From: Robert J. Bradbury (bradbury@aeiveos.com)
Date: Mon Sep 08 2003 - 11:33:34 MDT
Jay,
Re:
> Can anyone provide a reference for the estimated cost of
> NASA's Mars Reference Mission?
It isn't clear to me what report you are referencing (in the
future it might be nice to post a URL)...
But Zubrin, in Chapter 3 on pgs 46/47 of "The Case for Mars"
documents the "90-Day Study on Human Exploration of the Moon and
Mars", otherwise known as "The 90-Day Report".
He says, "The 90-Day Report did not include a published cost
estimate; however cost estimates for the program were generated
that were eventually leaked to the press. The bottom line:
$450 Billion."
How accurate this is, I don't know. You might want to check
the references. The numbers I've seen thrown around for something
more simple tend to be in the range of $50-$100 Billion.
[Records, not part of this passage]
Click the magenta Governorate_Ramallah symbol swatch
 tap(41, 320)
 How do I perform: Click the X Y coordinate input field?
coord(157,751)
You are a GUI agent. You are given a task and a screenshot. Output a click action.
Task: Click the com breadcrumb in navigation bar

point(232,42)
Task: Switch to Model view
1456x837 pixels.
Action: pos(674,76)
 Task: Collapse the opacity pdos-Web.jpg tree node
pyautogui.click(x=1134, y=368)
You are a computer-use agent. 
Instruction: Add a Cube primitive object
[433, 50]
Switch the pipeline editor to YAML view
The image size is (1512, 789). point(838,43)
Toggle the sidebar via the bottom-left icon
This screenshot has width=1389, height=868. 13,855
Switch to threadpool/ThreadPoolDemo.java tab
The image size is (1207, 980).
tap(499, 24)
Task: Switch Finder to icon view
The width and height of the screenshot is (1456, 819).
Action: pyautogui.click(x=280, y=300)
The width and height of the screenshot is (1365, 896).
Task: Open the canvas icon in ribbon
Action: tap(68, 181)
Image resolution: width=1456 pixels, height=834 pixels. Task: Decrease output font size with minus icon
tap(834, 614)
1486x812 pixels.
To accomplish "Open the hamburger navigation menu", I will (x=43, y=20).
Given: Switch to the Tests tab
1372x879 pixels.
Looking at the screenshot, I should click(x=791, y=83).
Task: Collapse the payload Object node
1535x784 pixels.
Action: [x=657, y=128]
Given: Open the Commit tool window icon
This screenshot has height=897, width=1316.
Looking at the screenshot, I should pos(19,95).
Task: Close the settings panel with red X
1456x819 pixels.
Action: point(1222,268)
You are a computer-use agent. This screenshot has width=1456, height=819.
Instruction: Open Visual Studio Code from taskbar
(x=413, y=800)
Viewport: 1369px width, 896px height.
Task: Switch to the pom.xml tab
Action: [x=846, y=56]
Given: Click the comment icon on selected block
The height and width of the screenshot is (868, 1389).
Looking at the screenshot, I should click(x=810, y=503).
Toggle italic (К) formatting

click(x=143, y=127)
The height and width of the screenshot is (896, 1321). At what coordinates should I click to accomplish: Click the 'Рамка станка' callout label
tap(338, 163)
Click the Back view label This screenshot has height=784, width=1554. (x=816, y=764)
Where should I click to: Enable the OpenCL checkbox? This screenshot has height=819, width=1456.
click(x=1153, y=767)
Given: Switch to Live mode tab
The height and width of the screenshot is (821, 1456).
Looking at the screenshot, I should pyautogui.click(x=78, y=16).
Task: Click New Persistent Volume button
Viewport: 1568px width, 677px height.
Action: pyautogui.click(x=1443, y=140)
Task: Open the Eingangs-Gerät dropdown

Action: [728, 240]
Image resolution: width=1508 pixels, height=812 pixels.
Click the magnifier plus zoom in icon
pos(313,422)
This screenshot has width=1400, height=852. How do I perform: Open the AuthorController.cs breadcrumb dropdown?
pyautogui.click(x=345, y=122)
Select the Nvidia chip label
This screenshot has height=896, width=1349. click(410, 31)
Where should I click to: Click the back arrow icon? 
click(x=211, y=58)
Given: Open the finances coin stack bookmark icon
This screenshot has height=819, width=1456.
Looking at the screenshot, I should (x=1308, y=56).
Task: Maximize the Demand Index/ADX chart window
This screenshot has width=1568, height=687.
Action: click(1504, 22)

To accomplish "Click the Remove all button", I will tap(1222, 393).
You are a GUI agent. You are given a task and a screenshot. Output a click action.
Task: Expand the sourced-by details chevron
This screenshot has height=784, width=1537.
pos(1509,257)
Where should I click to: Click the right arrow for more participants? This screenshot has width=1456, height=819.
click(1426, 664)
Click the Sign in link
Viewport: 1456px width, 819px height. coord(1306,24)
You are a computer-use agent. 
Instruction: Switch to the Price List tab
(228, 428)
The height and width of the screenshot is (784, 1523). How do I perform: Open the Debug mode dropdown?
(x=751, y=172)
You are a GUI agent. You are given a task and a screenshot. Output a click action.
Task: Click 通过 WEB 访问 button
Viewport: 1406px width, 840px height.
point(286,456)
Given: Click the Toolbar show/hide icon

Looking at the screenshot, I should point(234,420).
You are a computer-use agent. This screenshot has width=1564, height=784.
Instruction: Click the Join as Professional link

But it seems to me that if a Mars robotic explorer mission costs
~$500 million that one could fund a heck of a lot of AI research
for the difference between 10 Robotic/AI missions to Mars ($5B)
and the cost of sending a few humans there. We just simply weren't
designed for space -- so one either needs redesigned humans
(comfortable in zero G, radiation tolerant, able to withstand
long periods of colder temperatures for reduced metabolic
requirements, perhaps smaller as Spike has argued) -- or one
needs to forget the idea of Mars colonization/terraforming
entirely. Instead go with migrating O'Neill colonies that
can swing by Earth and pick up their passengers.